Il terzo pilastro del decreto sarà la riorganizzazione delle Province, lasciando attivi 42 enti. Si sta valutando l’ipotesi di una configurazione con una sessantina di Province convincendo le Regioni a statuto speciale e inglobando le 10 città metropolitane

SOCIETÀ PUBBLICHE

La quarta operazione sarà basata da un lato sullo snellimento dei Cda delle società non quotate a totale partecipazione pubblica e, dall’altro, dalla potatura di parte dei 3.127 enti strumentali, società e consorzi di Regioni, Province e Comuni

Il governo vuole tagliare 10 mila statali. Piano per mobilità e prepensionamenti

Spending review, la decisione del governo prevede la riduzione della pianta organica per la Pa. Per velocizzare le uscite dei dipendenti pubblici ipotesi deroga alla riforma Fornero. Giù la spesa per i farmaci. Spending review alla stretta finale. Girandola di riunioni ieri a Palazzo Chigi e al ministero della Sanità per mettere a punto il decreto che, dopo ulteriori verifiche previste tra oggi e domani, potrebbe essere varato già da lunedì, dopo i vertici con sindacati e Regioni (ma la riunione è poi stata spostata a martedì, ndr) Le cifre sono ancora ballerine: restano aperte tutte le opzioni, ma dopo i risultati positivi di Bruxelles, di sicuro c’è solo che bisognerà reperire i 4,2 miliardi per la sterilizzazione dell’aumento dell’Iva di quest’anno, le risorse per il terremoto dell’Emilia e le spese inderogabili come quelle per le missioni internazionali. Forte anche del buon risultato del gettito Imu, ieri Monti ha escluso il ricorso ad una manovra di aggiustamento dei conti in corso d’anno. Resta tuttavia aperta l’ipotesi di portare l’arco temporale della manovra su tre anni (anche perché l’aumento dell’Iva ci sarà anche l’anno prossimo e la sua eliminazione costerà 13,2 miliardi). In questo caso si arriverebbe a 30 miliardi fino al 2014.

▸ **Voci elencate**:
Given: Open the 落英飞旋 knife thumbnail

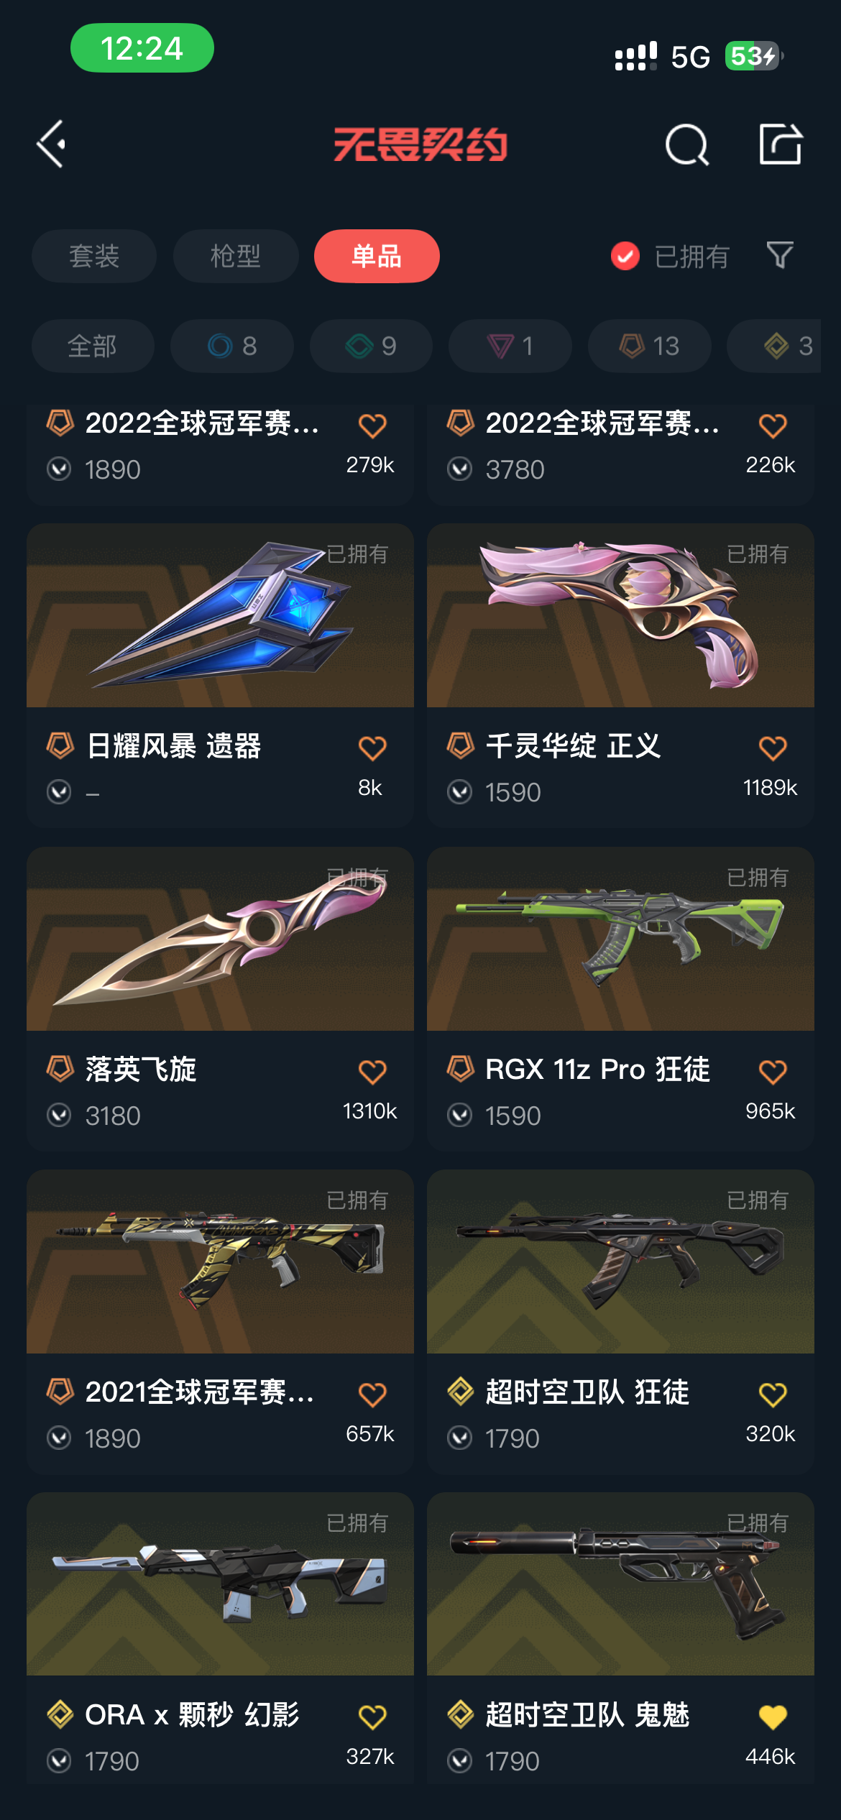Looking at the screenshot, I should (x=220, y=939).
---
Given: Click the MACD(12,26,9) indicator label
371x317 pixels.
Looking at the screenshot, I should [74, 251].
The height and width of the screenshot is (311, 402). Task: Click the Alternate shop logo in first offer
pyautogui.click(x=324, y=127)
---
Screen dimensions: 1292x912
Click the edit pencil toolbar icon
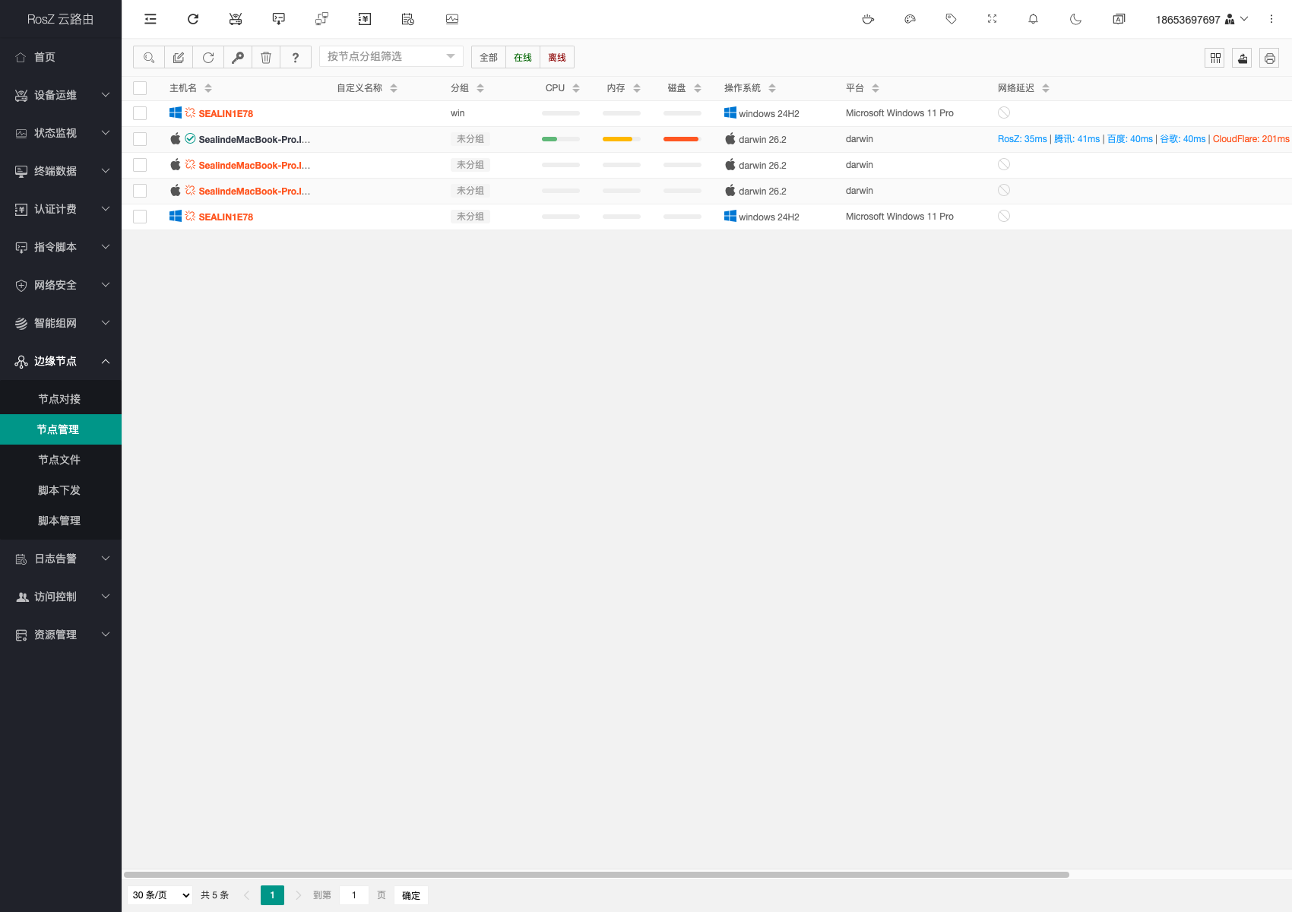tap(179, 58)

▸ **Elenco dei compiti**:
1 - Nel testo sulla spending review, quanto bisognerà reperire per la sterilizzazione dell'aumento dell'Iva di quest'anno?
2 - Prosegui il testo sulla spending review dopo la sua ultima frase.

▸ **Risposte per compito**:
1 - 4,2 miliardi.

2 -
La sanità è al centro di un braccio di ferro nelle ultime ore. Riunioni tra i ministri interessati e lo stesso Balduzzi (titolare della Sanità) si sono tenute anche ieri: quello che è certo è che la spesa per i medicinali di Asl e ospedali dovrebbe scendere dall’attuale tetto del 13,2 per cento, ma il ministero della Sanità vorrebbe scendere di 2 punti mentre le richieste di Bondi sarebbero ben superiori (fino a 5 punti). L’obiettivo è comunque quello di ottenere risparmi complessivi di 1,5 miliardi.

Gran lavoro anche sul pubblico impiego: scontato il taglio dei buoni pasto da 7,5 a 5 euro al giorno, mentre come ultima cartuccia si tiene sempre pronta l’ipotesi di un rinvio del pagamento della tredicesima a gennaio del 2013. La manovra prevede la riduzione della pianta organica: del 20 per cento per i dirigenti, del 10 per cento i dirigenti di secondo livello e del 5 per cento per gli altri ruoli. In tutto sarebbero interessati 10 mila dipendenti: chi non accetterà la mobilità, cioè di spostarsi da un ufficio all’altro nell’ambito della Regione, passerà in “cassa” per 2 anni con l’80 per cento dello stipendio e poi 8 mesi in Aspi. A sorpresa spunta anche l’ipotesi di un rafforzamento della manovra: per favorire gli esodi si derogherebbe alla riforma Fornero in modo da mandare in pensione con le vecchie regole anche chi ha maturato i requisiti nei primi mesi di quest’anno.

La partita delle Province sembra farsi concreta: a fine anno la Corte costituzionale si pronuncerà sul sistema dei tagli previsto dal “Salva Italia”, c’è la possibilità che le Province vincano il ricorso e dunque si dovrà nuovamente procedere con legge ordinaria. Si taglieranno da 10 a 40 province con il metodo dell’accorpamento in base a numero di Comuni, superficie e abitanti. Tagli anche per Tribunali e Prefetture: queste ultime in particolare scompariranno dove saranno cancellate le Province. Per i Comuni sopra i 5.000 abitanti è previsto che gestiscano obbligatoriamente i servizi in forma associata.

Nel mirino anche le società partecipate da parte di Regioni, Province e Comuni. Ieri è stata la stessa associazione delle Province (Upi) a sottolineare che esistono 3.127 società, consorzi ed enti strumentali di Regioni, Province e Comuni, con “sigle improbabili” create dal nulla “spesso per spartire poltrone e gestire potere”. Costano al Paese 7 miliardi l’anno, di cui 2 per i soli Consigli di amministrazione.